Some say autism is just a different, unusual development model, similar to left-handedness. They claim that neither should be subject to a treatment. However, an early diagnosis and therapy may help a child a great deal, especially when it comes to creating social relations.
“Screening tests have relied on questionnaires filled in by parents. Few people are able to properly evaluate their own children. Autism may be manifested in many different ways,” points out Anzulewicz. “Diagnosing is hard, especially in the case of girls. Although autistic girls represent only a quarter of all autistic children, they hide their problems really well, as they are trained for their social roles from their early life. It is also likely that the deficits resulting from autism are more easily masked with girls’ other capabilities, such as language skills. Be it as it may, girls are often diagnosed with autism only after they reach their school age and even after they become adults.
Stories against a backdrop of suffering
Many pediatricians do not know how to diagnose developmental disorders. |”How old is your son? Three? And he can’t talk? Don’t worry, boys start talking later than girls. Let’s wait for a bit longer,” Anna Anzulewicz have heard many such stories. That waiting results in unnecessary suffering of a children who know that something is wrong with them but can’t put their finger on it. Therapists are scarce. Visits need to be scheduled months in advance. This is why it is vital to identify early behavioral markers. To do that, the motion capture technology is sometimes used, but as this method is expensive, access to it is limited.
As it turned out, the same can be done with the use of a tablet. Clinical trials using the tool developed by the Harimata team are already conducted in Glasgow and Aberdeen, Great Britain as well as in Göteborg, Sweden, in one of the most renowned diagnostic and therapeutic centers for people suffering from autism. No results are available yet.

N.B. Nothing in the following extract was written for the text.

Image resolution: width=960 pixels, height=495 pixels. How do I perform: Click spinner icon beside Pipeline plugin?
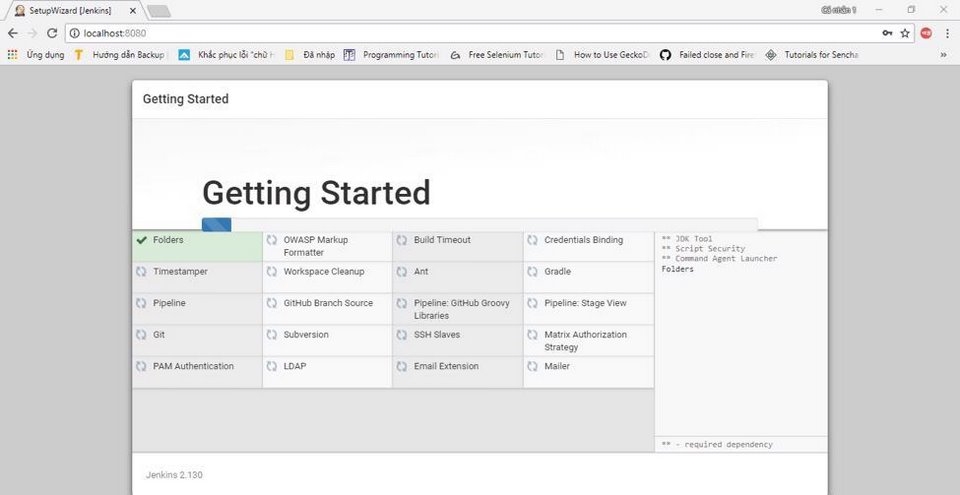[141, 303]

“The ultimate goal is to develop an application to identify disorders,” says Anzulewicz. “The tool is intended to provide support to specialists in their screening tests. Whenever a kindergarten teacher or a parent suspect an abnormal development of a child, they will be able to use it. They will know whether they should consult a specialist or not. The point is to have a child diagnosed and therapized by a specialist as soon as possible.
Money is not everything
None of the team members wants it to be a commercial solution. Researchers are financed by subsidies from the National Center for Research and Development and by European funds. Commercial companies expected immediate results. When they learned that it was impossible, they backed out.
“Developing a solution in the e-health area takes at least five years,” says Anzulewicz. “Investors, especially in Europe, don’t want to wait that long. We want to invest money coming mainly from subsidies and to devise an open source solution. We want our tool to serve the society and to be used for free.